I was not impressed with my distant view from the general admission area so for the race I found a grassy hill outside of the circuit, still distant but overlooking the first turn. From here I watched Jacques Villeneuve lead the whole race to beat Schumacher by less than a second and win his first Grand Prix. There were plenty of others watching from the same area but I was probably the only one who had actually bought an entrance ticket. I made good use of it, however, after the race to get back into the circuit and wander the pit-lane and listen in on Villeneuve being interviwed for German TV.
It was interesting to note that this sterile circuit, considered such an anathema when first built, was referred to as ‘a proper old school track’ by some current drivers when added to last year’s calendar. An indication of just how much Grand Prix racing has changed.
By Silverstone, Damon Hill had won 6 races to just the one for Villeneuve. As usual I attended all three days roaming general admission and watched the race from the bank inside Abbey Curve which gave a view down to Club Corner and the cars heading straight toward you into the ninety degree left turn.

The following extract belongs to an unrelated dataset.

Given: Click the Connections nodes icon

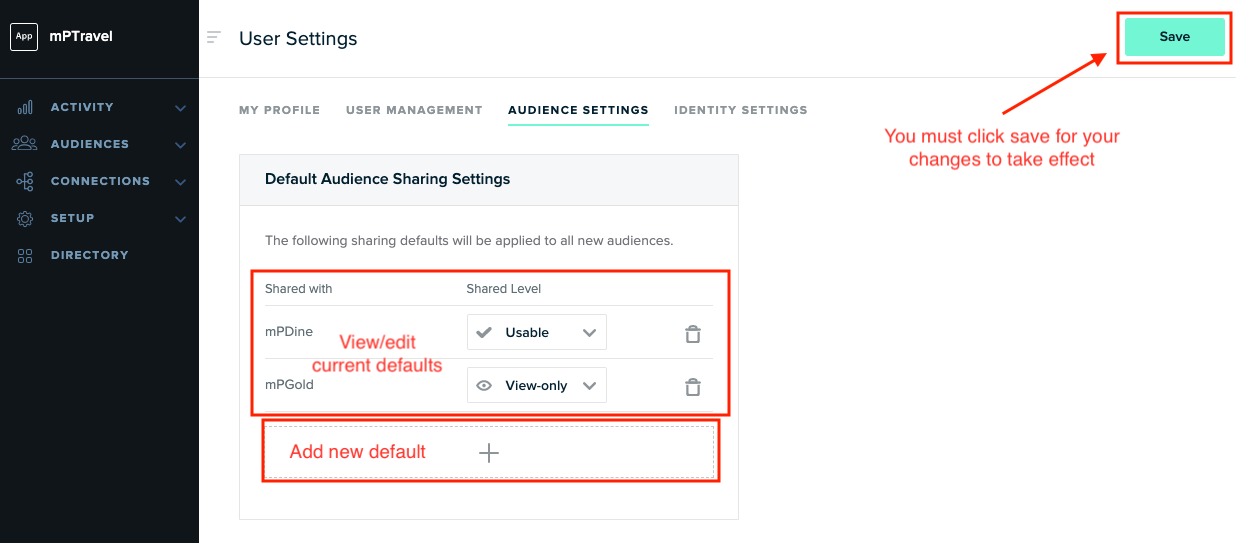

Villeneuve took his second victory and Damon Hill failed to finish although he still held a healthy Championship lead, 63 points to 48.The only other noteworthy event I can recall from the weekend is that it would be the last appearance of the bankrupt Forti Team, both yellow cars driven by Luca Badoer and Andrea Montermini failing to qualify.
My final Grand Prix of the year was what had become my regular overnight trip to the Belgian Grand Prix at Spa. Williams had already clinched the Constructors Championship at the previous race in Hungary. Spa, cashing in on F1’s popularity and soaring attendances had limited general admission tickets (of which I had one) to the Kemmel Straight between the exit of Raidillon and the entrance to les Combs. Anywhere else needed an ‘upgraded general admission’ ticket at an upgraded price. However, somehow I did manage to persude security to permit me access to these ‘special’ areas.
Michael Schumacher took his second win for Ferrari having passed Jacques Villeneuve during a safety car period of pit stops. As we left Spa Damon Hill held a 23 point lead over Villeneuve with 3 races left and 30 ponts up for grabs.
At the final round in Japan Villeneuve could take the Championship if he won and Damon Hill failed to score. But it turned out the other way around, Damon won and Jacques failed to finish. So, with a tally of 8 wins to villeneuve’s 4, and after 2 years of finishing runner-up to Michael Schumacher, Damon Hill became the first son of a World Champion to emulate the feat.
Note: Many of these images are taken from original prints, negatives and slides that are nearly 40 years old and are therefore not reproduced to the same standard as current day digital images. All reasonable attempts have been made to ensure these images are reproduced to the best possible standard, however, in some instances colour casts and blemishes may be present.